**TASK PROMPT:** Reproduce the lines below exactly, starting at the one containing "The image size is (1024, 768)." and stopping at the final line.

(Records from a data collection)
____________
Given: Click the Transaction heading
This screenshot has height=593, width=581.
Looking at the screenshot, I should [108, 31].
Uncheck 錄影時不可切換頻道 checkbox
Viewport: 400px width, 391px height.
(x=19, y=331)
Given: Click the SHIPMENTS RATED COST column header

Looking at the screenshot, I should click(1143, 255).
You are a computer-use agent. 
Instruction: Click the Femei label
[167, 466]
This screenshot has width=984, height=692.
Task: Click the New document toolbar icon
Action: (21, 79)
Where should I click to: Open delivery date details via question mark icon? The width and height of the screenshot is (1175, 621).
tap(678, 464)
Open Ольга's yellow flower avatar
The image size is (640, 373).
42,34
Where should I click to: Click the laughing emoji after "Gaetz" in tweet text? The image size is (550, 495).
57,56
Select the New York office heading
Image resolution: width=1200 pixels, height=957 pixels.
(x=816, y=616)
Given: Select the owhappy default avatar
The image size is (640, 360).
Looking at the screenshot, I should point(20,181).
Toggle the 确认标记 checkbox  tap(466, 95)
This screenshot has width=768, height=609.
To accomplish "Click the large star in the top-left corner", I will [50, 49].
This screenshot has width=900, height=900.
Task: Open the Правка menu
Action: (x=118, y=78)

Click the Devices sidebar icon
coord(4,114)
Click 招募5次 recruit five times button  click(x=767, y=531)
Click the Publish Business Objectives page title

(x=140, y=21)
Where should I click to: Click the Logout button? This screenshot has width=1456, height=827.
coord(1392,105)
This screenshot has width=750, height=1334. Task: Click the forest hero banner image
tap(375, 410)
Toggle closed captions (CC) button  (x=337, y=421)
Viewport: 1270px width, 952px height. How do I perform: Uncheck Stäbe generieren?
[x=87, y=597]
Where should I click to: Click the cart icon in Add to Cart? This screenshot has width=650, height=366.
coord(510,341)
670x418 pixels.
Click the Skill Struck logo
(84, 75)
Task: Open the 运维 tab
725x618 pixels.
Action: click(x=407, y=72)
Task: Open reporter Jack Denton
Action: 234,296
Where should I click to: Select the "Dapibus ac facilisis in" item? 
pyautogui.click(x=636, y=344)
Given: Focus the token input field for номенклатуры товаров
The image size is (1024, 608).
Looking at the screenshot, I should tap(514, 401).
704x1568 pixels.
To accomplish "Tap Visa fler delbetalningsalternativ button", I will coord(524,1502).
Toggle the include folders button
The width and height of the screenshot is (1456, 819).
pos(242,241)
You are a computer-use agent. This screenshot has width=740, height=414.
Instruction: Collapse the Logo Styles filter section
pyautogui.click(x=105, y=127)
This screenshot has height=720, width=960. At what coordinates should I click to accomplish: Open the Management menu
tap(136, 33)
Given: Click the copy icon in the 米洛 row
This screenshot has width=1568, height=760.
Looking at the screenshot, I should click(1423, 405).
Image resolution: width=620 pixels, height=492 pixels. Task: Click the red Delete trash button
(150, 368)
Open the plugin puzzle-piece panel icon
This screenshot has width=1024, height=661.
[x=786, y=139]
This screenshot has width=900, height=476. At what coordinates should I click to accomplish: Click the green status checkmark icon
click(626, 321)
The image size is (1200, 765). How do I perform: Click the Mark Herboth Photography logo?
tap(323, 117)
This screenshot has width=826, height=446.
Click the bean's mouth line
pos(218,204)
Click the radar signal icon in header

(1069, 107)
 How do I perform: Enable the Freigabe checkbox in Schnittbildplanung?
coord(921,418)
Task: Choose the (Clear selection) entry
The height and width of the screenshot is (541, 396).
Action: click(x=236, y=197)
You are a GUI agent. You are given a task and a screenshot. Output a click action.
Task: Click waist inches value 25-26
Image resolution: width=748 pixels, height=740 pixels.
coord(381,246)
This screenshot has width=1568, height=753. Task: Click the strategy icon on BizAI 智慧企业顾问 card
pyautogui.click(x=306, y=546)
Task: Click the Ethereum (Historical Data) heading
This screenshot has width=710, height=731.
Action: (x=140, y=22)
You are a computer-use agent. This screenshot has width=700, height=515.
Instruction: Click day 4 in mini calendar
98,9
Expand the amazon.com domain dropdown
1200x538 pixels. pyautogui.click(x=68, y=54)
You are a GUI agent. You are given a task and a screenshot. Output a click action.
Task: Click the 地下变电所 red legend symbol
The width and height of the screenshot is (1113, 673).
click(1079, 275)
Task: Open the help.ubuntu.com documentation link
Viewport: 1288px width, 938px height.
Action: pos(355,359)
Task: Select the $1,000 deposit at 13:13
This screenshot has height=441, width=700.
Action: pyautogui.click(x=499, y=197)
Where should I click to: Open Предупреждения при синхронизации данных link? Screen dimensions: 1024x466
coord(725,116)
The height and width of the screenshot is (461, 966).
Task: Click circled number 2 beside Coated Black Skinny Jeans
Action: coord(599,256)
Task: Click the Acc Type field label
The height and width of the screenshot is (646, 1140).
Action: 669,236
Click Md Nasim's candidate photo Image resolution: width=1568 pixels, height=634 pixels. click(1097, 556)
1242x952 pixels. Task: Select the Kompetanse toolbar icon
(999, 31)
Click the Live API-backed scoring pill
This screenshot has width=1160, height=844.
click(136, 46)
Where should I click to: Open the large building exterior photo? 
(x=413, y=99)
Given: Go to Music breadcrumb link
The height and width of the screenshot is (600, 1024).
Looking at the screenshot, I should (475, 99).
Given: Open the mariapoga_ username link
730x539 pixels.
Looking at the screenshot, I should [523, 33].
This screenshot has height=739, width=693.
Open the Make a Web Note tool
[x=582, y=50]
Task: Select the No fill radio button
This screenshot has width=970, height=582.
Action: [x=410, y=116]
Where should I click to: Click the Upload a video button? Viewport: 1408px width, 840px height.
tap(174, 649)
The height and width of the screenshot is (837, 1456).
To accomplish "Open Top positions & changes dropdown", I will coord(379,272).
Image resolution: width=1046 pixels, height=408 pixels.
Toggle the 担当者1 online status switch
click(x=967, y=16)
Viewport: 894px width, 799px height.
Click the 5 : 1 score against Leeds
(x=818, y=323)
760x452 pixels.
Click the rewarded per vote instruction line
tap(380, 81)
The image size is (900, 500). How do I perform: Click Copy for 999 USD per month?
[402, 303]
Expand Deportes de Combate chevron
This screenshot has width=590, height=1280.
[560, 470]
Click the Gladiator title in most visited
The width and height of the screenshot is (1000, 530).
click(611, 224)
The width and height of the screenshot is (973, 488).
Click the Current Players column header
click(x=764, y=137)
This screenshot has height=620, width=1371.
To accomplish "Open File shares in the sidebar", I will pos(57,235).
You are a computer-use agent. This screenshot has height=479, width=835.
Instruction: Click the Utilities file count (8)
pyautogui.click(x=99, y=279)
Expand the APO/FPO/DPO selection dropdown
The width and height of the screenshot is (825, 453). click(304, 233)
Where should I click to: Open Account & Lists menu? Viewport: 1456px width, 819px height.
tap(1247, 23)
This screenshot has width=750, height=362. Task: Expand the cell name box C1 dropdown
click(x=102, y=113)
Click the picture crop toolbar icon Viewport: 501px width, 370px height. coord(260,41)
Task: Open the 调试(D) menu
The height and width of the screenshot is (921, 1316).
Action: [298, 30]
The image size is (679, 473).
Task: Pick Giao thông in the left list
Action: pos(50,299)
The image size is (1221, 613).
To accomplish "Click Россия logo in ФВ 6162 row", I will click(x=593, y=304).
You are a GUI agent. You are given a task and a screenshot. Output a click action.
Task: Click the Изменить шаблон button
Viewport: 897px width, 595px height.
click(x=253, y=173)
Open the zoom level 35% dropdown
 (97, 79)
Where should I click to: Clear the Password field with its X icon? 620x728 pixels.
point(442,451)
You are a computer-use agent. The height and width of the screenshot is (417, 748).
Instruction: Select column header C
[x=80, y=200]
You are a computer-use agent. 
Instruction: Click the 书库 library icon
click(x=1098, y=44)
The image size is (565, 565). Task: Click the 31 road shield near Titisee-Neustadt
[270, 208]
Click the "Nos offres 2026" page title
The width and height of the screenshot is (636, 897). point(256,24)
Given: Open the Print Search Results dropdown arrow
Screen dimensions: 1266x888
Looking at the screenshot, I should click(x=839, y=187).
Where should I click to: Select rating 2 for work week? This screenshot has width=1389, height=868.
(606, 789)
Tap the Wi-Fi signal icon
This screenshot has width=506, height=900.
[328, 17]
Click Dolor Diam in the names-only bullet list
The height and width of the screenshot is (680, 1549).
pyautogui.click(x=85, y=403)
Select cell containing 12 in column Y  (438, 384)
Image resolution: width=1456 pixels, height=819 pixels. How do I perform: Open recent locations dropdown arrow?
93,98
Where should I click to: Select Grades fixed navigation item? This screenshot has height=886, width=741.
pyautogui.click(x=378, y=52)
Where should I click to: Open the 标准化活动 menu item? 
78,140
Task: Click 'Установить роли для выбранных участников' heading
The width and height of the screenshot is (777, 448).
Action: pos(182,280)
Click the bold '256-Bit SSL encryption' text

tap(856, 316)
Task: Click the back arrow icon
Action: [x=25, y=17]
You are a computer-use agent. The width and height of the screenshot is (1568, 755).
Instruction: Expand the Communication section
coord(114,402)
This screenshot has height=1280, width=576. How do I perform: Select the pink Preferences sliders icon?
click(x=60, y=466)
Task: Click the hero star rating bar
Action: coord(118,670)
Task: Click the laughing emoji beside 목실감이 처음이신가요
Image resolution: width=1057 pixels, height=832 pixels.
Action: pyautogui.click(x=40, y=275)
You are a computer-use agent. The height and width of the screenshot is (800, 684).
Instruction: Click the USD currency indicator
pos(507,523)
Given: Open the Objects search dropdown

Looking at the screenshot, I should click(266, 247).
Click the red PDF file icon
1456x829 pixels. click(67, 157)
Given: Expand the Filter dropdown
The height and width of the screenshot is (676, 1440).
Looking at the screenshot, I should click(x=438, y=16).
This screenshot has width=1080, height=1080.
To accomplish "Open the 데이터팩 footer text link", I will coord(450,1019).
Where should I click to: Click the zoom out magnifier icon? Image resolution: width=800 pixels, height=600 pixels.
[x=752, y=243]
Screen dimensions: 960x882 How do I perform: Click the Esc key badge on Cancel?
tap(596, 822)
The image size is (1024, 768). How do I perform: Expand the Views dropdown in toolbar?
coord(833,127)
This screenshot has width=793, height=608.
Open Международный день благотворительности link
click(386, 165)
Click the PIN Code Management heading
____________
**RESULT:**
The image size is (1024, 768). How do I perform: Expand the Views dropdown in toolbar?
coord(833,127)
This screenshot has width=793, height=608.
Open Международный день благотворительности link
click(386, 165)
Click the PIN Code Management heading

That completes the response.